Com Marrom e amarelo, mesmo amparado por uma possível segurança do que seria, segundo alguns, o meu lugar de fala (não é minha intenção provocar debate sobre o que seria ou não o tal lugar de fala na conjuntura brasileira hoje), não foi diferente. Tive de me voltar, como talvez ainda não tivesse ousado, para a condição de homem negro, pardo claro, autoidentificado como negro, em igual medida para uma realidade de periferia do bairro onde nasci e cresci e para a denúncia e enfrentamento, em frentes variadas, do racismo hoje no Brasil.

Muitas foram as consequências dessa decisão determinante de leituras, pesquisas, eleições feitas durante a construção do romance.
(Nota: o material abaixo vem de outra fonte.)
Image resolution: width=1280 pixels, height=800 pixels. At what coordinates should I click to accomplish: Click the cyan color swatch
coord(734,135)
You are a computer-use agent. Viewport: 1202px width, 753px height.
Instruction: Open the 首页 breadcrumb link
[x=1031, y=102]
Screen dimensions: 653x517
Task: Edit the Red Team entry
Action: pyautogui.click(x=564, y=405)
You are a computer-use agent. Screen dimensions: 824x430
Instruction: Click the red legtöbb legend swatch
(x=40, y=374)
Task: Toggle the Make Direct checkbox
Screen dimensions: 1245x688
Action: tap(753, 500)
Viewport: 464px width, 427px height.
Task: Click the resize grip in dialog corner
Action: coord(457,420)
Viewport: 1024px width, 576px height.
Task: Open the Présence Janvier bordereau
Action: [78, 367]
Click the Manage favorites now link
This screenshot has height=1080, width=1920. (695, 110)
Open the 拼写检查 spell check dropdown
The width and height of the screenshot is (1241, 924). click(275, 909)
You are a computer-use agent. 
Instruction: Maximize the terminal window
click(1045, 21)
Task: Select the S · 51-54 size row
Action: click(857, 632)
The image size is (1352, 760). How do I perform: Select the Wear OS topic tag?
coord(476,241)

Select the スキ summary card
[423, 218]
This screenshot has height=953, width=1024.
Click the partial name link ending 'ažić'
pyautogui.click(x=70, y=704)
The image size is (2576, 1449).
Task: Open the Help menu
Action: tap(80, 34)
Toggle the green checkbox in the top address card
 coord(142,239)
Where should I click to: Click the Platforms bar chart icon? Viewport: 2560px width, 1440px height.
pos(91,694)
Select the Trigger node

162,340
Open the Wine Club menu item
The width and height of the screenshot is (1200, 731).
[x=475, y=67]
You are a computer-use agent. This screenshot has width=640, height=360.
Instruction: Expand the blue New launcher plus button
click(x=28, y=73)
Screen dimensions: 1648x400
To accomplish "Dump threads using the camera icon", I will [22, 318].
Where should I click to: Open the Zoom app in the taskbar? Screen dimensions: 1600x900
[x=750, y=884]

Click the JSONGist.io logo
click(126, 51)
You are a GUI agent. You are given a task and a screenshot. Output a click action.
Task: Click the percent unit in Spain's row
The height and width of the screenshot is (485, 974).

Destaco duas.

Primeiro, uma compreensão mais bem elaborada do papel das mulheres negras na construção de uma nova identidade negra hoje, um novo posicionamento da raça negra no país (lembrando que raça é construção social), a maioria delas ativistas com acesso à academia – um acesso que se ampliou de maneira significativa nas duas primeiras décadas deste século, um acesso estimulado por políticas públicas sem precedentes (políticas públicas hoje em risco) –, sua capacidade de elaboração de um discurso capaz de romper uma poderosa tradição de negação das desigualdades raciais no Brasil.

Em segundo lugar, uma compreensão mais nítida do quanto a justiça no Brasil (a atuação do Poder Judiciário) é gerenciada por uma mentalidade branca, europeizada, egoísta, incapaz de reconhecer a complexidade do desastre denominado racismo estrutural brasileiro.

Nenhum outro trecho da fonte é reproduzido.